| Text to read |
## begin
As Congress gathers information to formulate its economic stimulus package, the National Association for the Self-Employed presented the viewpoint of the small-business owners before the House Small Business Committee. NASE President Robert Hughes explained how updating the antiquated depreciation schedules and expensing limitations would create greater cash flow for small businesses and stimulate economic growth. Following is Hughes testimony outlining the NASE recommendation on this important issue.
Testimony of Robert E. Hughes
President of The National Association for the Self-Employed
Depreciation Schedules: How Can Congress Provide Relief for Americas Small Businesses?
Before the House Small Business Committee
October 17, 2001
Mr. Chairman, Ms. Ranking Member, and Members of the Small Business Committee, I would like to thank you for this opportunity to testify before you today to discuss current depreciation schedules and how we can make positive changes to the tax code in order to provide relief for our nations 24 million small businesses.
## end
| Recorded data |
## begin
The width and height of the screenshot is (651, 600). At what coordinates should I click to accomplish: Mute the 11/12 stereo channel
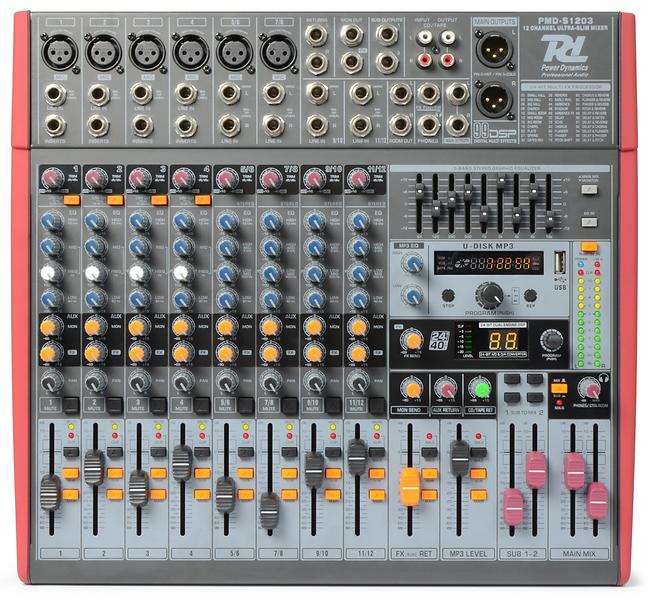click(x=377, y=405)
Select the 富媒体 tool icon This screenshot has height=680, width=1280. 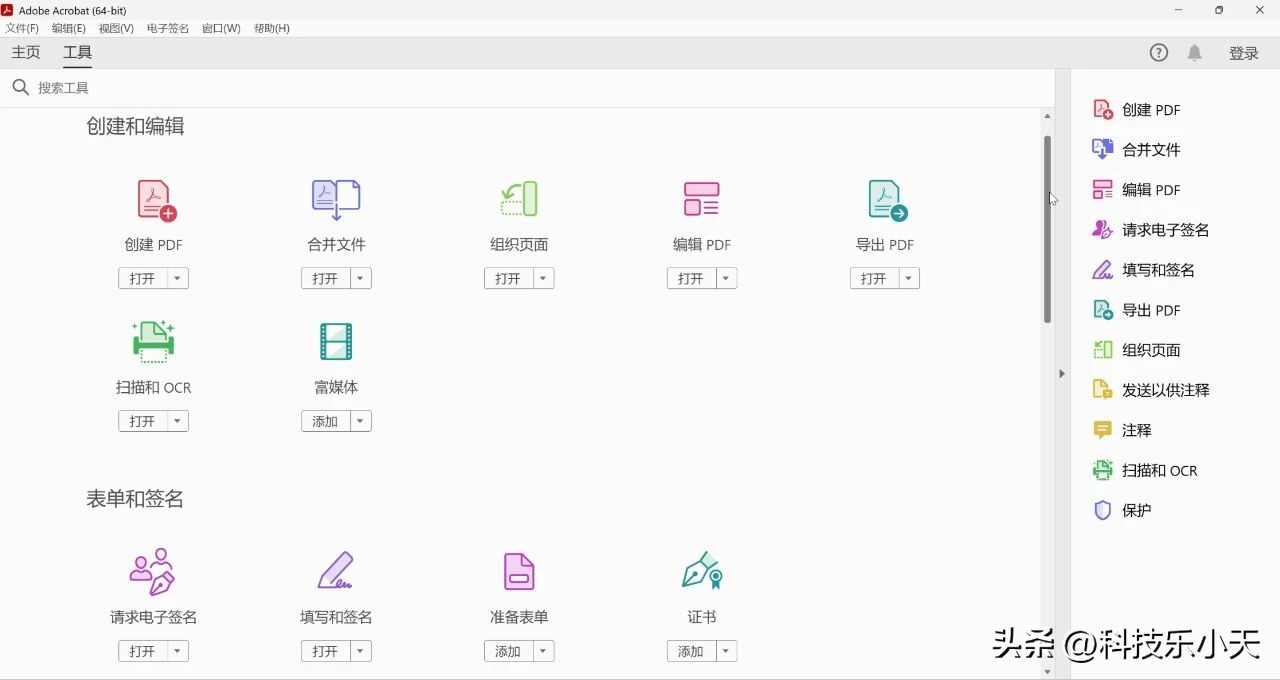pyautogui.click(x=336, y=342)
## end
| What is asked |
1: Summarize the depreciation testimony in two sentences.
2: Pick up the depreciation testimony where its text stops and continue it.
The data is separate material with no connection to the depreciation testimony.

| Results for each task |
1: As Congress gathered information for its economic stimulus package, the National Association for the Self-Employed presented the viewpoint of small-business owners to the House Small Business Committee. NASE President Robert Hughes explained that updating the antiquated depreciation schedules and expensing limitations would create greater cash flow for small businesses and stimulate economic growth.

2:
I am Robert Hughes, President of the National Association for the Self-Employed (NASE), a bipartisan, non-profit small business trade association founded in 1981 that represents over 180,000 members nationwide. Ninety percent (90%) of our membership consists of small businesses with six (6) or fewer employees. The NASEs primary goal is to help the self-employed meet the challenges of making their businesses successful. On a personal note, I have been a certified public accountant and small-business owner for 20 years. My CPA firm exclusively serves small businesses and their tax needs, thus I have a first hand knowledge of tax concerns faced by the self-employed.
Mr. Chairman, the recent tragedies have affected our great nation both emotionally and economically. More than ever, America needs small businesses to marshal their resources and grow the American economy by doing what they do best - create, innovate, produce, build and grow.
The advent of the Internet has made it increasingly important for the self-employed and small businesses to utilize technology and e-commerce to market and sell their products and services. IT tools help place small businesses on equal footing with larger, well-heeled competitors. Small businesses that employ IT tools, such as Internet access, have grown 46% faster than those that have not. By the year 2002, nearly 85% of all small businesses will conduct their business through the World Wide Web, keeping them competitive on a global scale. The lack of high-tech infrastructure and technology equipment remains a significant impediment to small-business expansion. The current tax code does not assist small business in acquiring the high-tech tools necessary to support continued efficiency and success.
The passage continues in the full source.